Text section
— BEGIN —

Much Ado About Nothing (1993)

Kenneth Branagh and Emma Thompson triumph in this brilliant adaptation of Much Ado About Nothing

Director: Kenneth Branagh

Cast: Kenneth Branagh (Benedick), Emma Thompson (Beatrice), Denzel Washington (Don Pedro), Michael Keaton (Dogberry), Keanu Reeves (Don John), Richard Briers (Leonato), Robert Sean Leonard (Claudio), Kate Beckinsale (Hero), Gerard Horan (Borachio), Imelda Staunton (Margaret), Brian Blessed (Antonio), Ben Elton (Verges), Jimmy Yuill (Friar Francis), Richard Clifford (Conrade), Phyllida Law (Ursula)

Branagh’s Much Ado About Nothing was his second Shakespearean directing gig, but his fourth film – and it’s clear from the first frame what a confident director he has become. Much Ado is one of the best Shakespeare films ever made, and certainly the greatest film version of a Shakespearean comedy, largely because it’s not only charming and hugely enjoyable but also actually funny – a pretty rare feat for any filmed version of a Shakespeare comedy.

— END —

Required tasks
[a] Translate this sentence from the film review into Spanish: "Branagh’s Much Ado About Nothing was his second Shakespearean directing gig, but his fourth film – and it’s clear from the first frame what a confident director he has become."
[b] Write out word for word the passage of the film review between "Kenneth Branagh and" and "Phyllida Law (Ursula)", inclusive.

Records
— BEGIN —

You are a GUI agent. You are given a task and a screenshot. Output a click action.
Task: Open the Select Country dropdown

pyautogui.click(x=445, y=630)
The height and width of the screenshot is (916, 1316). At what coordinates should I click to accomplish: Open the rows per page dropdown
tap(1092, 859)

— END —
— BEGIN —

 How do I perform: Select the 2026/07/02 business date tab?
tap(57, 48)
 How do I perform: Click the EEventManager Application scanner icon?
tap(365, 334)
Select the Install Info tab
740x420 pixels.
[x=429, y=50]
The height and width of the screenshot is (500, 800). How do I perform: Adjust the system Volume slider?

— END —

Answers to the exercise
[a] Much Ado About Nothing de Branagh fue su segundo trabajo como director de una obra de Shakespeare, pero su cuarta película, y desde el primer fotograma queda claro en qué director tan seguro de sí mismo se ha convertido.

[b]
Kenneth Branagh and Emma Thompson triumph in this brilliant adaptation of Much Ado About Nothing

Director: Kenneth Branagh

Cast: Kenneth Branagh (Benedick), Emma Thompson (Beatrice), Denzel Washington (Don Pedro), Michael Keaton (Dogberry), Keanu Reeves (Don John), Richard Briers (Leonato), Robert Sean Leonard (Claudio), Kate Beckinsale (Hero), Gerard Horan (Borachio), Imelda Staunton (Margaret), Brian Blessed (Antonio), Ben Elton (Verges), Jimmy Yuill (Friar Francis), Richard Clifford (Conrade), Phyllida Law (Ursula)